# Directions
Below are the records; copy each line in which "screenshot" can be found.

# Data to use

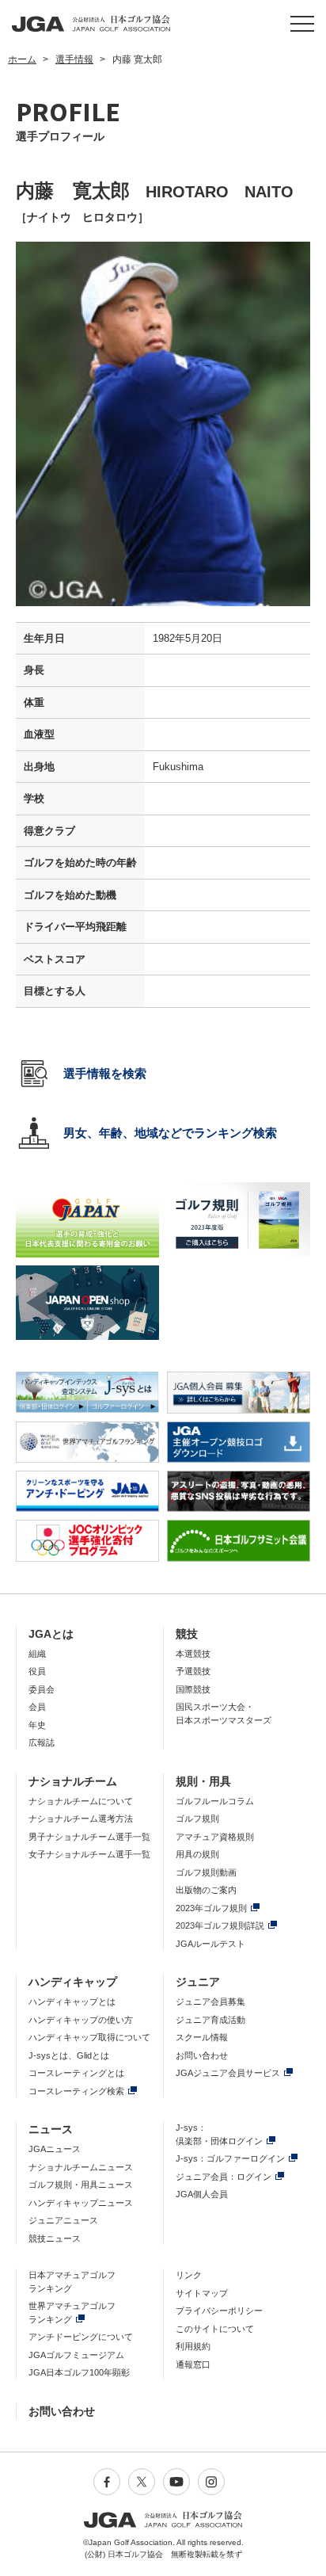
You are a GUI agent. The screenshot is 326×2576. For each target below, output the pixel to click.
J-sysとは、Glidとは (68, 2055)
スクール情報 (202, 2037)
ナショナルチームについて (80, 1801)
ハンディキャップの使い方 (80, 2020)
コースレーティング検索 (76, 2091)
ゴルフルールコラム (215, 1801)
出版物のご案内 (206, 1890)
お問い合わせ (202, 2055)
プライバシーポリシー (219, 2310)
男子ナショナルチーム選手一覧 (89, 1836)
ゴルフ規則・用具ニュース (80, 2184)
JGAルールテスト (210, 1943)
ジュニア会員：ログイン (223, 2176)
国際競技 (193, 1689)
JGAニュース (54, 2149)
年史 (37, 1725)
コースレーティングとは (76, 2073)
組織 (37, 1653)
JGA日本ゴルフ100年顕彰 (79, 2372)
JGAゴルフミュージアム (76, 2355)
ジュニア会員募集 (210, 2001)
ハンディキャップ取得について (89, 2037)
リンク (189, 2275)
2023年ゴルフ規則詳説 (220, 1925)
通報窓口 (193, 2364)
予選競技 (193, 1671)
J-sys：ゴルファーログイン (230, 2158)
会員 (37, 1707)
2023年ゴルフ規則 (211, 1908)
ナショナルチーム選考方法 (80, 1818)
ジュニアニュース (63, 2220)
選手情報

--

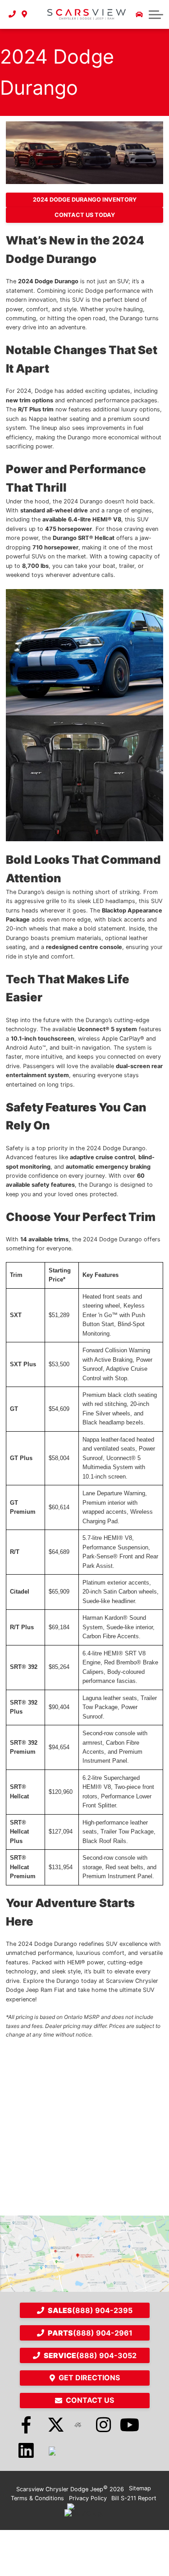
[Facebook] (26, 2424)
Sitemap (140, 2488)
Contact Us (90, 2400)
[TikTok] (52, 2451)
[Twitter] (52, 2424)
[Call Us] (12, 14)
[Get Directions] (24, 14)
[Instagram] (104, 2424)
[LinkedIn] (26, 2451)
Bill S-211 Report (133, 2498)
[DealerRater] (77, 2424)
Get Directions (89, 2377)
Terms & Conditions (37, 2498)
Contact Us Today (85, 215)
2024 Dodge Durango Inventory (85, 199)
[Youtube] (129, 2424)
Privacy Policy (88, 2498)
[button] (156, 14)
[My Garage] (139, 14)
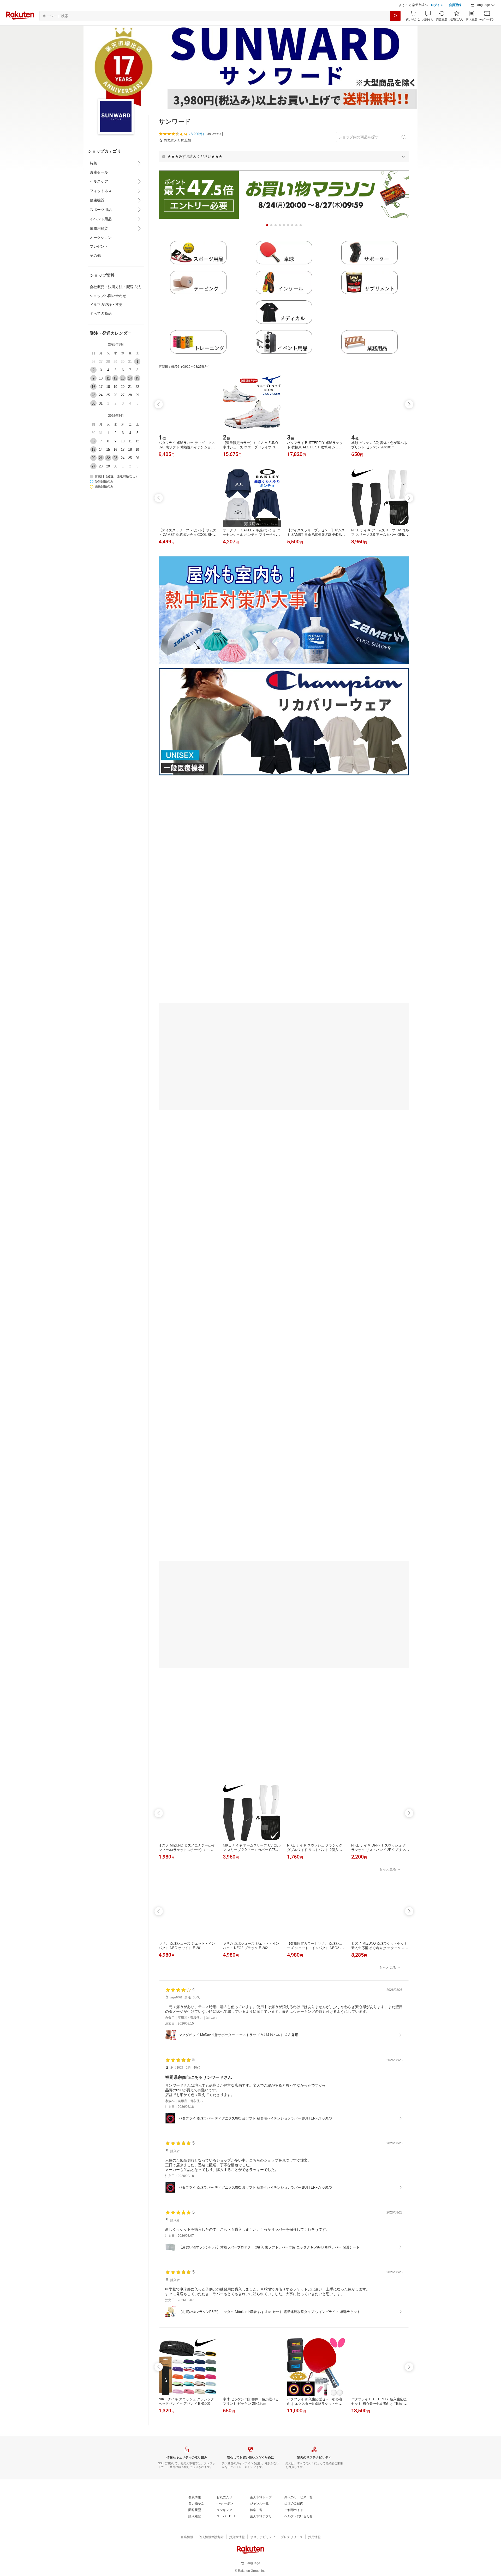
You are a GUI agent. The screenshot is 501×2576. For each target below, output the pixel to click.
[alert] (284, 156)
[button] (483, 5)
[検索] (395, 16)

# Response area
You are a GUI agent. The screenshot is 326×2576. For each target below, output the pixel to click.
You are a GUI agent. The screenshot is 501×2576. For each target below, output the pixel to click.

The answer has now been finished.